Com os avanços científicos do Renascimento europeu, especialmente sobre a concepção antropocêntrica do mundo e a invenção da prensa de tipos móveis que propiciou a disseminação do livro impresso e imagens mais realistas, os bestiários medievais foram perdendo sua função original, mas continuaram inspirando renascentistas, como o polímata florentino Leonardo Da Vinci, autor de Bestiário, fabulas e outros escritos (póstumo). No século XX, o escritor francês Guillaume Apollinaire, publicou O bestiário ou o cortejo de Orfeu (1911) e o argentino Jorge Luis Borges, O livro dos seres imaginários (1968). Neste século, a escritora britânica J. K. Rowling lançou Animais fantásticos & onde habitam (2001), e o canadense Tony Allan, The mythic bestiary: The illustrated guide to the world’s most fantastical creatures (2008). A palavra “bestiário” continua sendo usada em referência a monstros, em videogames, por exemplo.
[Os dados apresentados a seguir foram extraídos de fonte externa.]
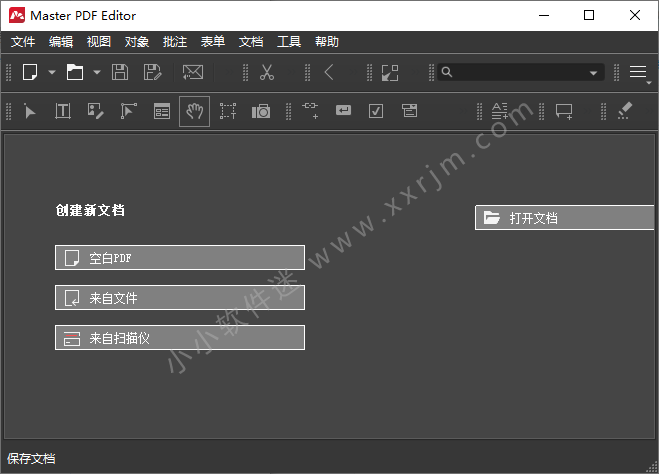Select the snapshot camera tool
This screenshot has height=474, width=659.
point(261,111)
A interação texto e imagem daqueles manuscritos iluminados originaram os livros ilustrados e, entre outros processos de reprodução de imagens, as xilogravuras, como nos folhetos do cordel do Nordeste brasileiro, em que a tradição dos bestiários medievais continua presente, com sereias, dragões e outros seres fantásticos. Daqueles livros das bestas também se originaram mitos incorporados definitivamente ao imaginário popular e à simbologia das artes, como a fênix que renasce das próprias cinzas. E confesso: o assunto deste texto me inspirou a também escrever meu Bestiário amoroso. Devidamente iluminado.